Testimony begins in conspiracy case against old men

Two men were part of a conspiracy to kill federal law enforcement officials in Atlanta — especially judges and IRS and ATF agents — using the deadly poison ricin, bombs and guns with silencers, according to prosecutors and witnesses whose testimony in a federal trial began Tuesday.

Samuel Crump, 71, and Ray Adams, 57, are charged with plotting with two other men, sometimes at a Waffle House, to use homemade ricin and bombs to “save” Georgia and the United States from a government they said was oppressive and each day whittled away at the U.S. Constitution.

Defense attorney Barry Lombardo argued, “This case is the musings of old men,” and defense attorney Daniel Summer said those “musings of old men” are the only things captured on the recordings of the conversations that are at the heart of the case.

The defense attorneys told a jury in their opening statements it was “all talk” and Crump and Adams should not be prosecuted for exercising their free-speech right to complain about government and discuss who they want to stop it, as long as they took no action. They had castor beans, the main ingredient in ricin, because they are commonly used to kill moles, and Crump used castor bushes as ornaments to line his driveway and the beans to make castor oil, one defense attorney said.

Ricin has been used experimentally in medicine to kill cancer cells. If refined into a terrorist or warfare agent, it could be used to expose people through the air, food, or water.

The Militia of Georgia members met at a Toccoa Waffle House and Shoney’s and at some of their houses to plot and plan, the government said. It said they wanted to do more than just survive the downfall of the government.

They never made the ricin, Summer and Lombardo argued.

But one of the agents from the Joint Terrorism Task Force, Scott Matthewson, who was with the Federal Protective Services, said they were getting close, and that’s why Crump; Adams; Frederick Thomas, 75; and Emory Dan Roberts, 69, were arrested on Nov. 1, 2011, on conspiracy charges. Thomas and Roberts pleaded guilty last August and were sentenced to five years in prison.

The case has been unusual and not just because of the defendants’ ages.

One of them, Adams, uses a cane and was sometimes called Santa Claus because of his long white beard and hair.

The key witness against them is Joseph Sims, who reached out to federal agents while he was in an Anderson County, S.C., jail on charges — that have since been dropped — that he molested his two stepdaughters. Sims was convicted of having child pornography on his computer and sentenced to five months, serving only two weeks.

At the behest of his “handler,” Sims secretly recorded the four men and others when they met in 2011 to discuss their plans.

The voices were not identified at first when recordings were played in court from a meeting on March 17, 2011, at Thomas’ house. Sims was there to meet Thomas, who was also known as “Ahab.” Crump and Adams were not there, Sims said.

On the recording Thomas, Roberts and two other men talked openly about killing. “You need somebody out of your way, you take them out of your way. That means murder,” one of the men said.

Their plans were to “take out” the Department of Justice, which is now prosecuting them, and “various other attorneys that have committed great sins against America. All DOJ’s attorneys. Kill them all.”

▸ **List of tasks**
1. Decide whether each statement agrees with the conspiracy trial article, and answer yes or no for each, quoting the words from the article that settle it. (a) Ray Adams is older than Samuel Crump. (b) Thomas and Roberts pleaded guilty and were sentenced to five years in prison. (c) Crump and Adams attended the March 17, 2011, meeting at Thomas' house.
2. Extract, word for word, the part of the conspiracy trial article that opens with the words containing "But one of the" and closes with "beard and hair.".

▸ **Dataset content**
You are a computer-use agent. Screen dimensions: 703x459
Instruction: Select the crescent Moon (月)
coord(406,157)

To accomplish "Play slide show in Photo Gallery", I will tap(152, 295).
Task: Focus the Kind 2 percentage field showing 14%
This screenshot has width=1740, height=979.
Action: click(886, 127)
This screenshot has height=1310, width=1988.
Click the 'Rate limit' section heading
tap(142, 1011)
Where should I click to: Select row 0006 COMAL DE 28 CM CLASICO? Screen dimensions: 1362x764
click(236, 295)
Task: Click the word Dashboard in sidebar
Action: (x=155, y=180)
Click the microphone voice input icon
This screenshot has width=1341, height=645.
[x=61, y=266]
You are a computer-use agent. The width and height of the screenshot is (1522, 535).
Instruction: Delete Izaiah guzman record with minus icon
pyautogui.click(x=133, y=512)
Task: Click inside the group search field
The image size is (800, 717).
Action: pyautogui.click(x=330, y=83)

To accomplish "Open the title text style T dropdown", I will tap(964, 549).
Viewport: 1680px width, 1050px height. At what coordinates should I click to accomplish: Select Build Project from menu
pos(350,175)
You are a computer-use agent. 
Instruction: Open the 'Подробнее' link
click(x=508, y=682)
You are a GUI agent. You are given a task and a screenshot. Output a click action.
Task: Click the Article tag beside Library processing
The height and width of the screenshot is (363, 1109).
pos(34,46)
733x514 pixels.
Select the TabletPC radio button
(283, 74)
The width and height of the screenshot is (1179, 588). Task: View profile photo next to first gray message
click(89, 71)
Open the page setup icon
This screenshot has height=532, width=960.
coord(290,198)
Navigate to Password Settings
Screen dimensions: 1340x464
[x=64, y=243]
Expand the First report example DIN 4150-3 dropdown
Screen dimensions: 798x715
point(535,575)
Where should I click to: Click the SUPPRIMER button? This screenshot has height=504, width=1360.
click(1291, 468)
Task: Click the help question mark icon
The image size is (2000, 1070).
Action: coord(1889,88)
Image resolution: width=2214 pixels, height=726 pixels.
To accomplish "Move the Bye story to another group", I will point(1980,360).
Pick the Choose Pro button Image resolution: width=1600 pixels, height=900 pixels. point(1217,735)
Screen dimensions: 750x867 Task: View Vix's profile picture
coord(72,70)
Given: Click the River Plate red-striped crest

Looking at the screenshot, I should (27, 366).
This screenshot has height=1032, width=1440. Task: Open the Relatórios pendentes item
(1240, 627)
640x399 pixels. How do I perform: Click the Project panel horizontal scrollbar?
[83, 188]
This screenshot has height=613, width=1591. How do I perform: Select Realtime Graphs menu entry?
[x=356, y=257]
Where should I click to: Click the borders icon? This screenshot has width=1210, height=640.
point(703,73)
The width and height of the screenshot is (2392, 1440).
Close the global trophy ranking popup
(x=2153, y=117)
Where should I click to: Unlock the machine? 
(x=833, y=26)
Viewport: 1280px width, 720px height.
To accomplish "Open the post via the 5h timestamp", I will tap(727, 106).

▸ **Response list**
1.
(a) No: "Samuel Crump, 71, and Ray Adams, 57"
(b) Yes: "Thomas and Roberts pleaded guilty last August and were sentenced to five years in prison."
(c) No: "Crump and Adams were not there, Sims said."

2.
But one of the agents from the Joint Terrorism Task Force, Scott Matthewson, who was with the Federal Protective Services, said they were getting close, and that’s why Crump; Adams; Frederick Thomas, 75; and Emory Dan Roberts, 69, were arrested on Nov. 1, 2011, on conspiracy charges. Thomas and Roberts pleaded guilty last August and were sentenced to five years in prison.

The case has been unusual and not just because of the defendants’ ages.

One of them, Adams, uses a cane and was sometimes called Santa Claus because of his long white beard and hair.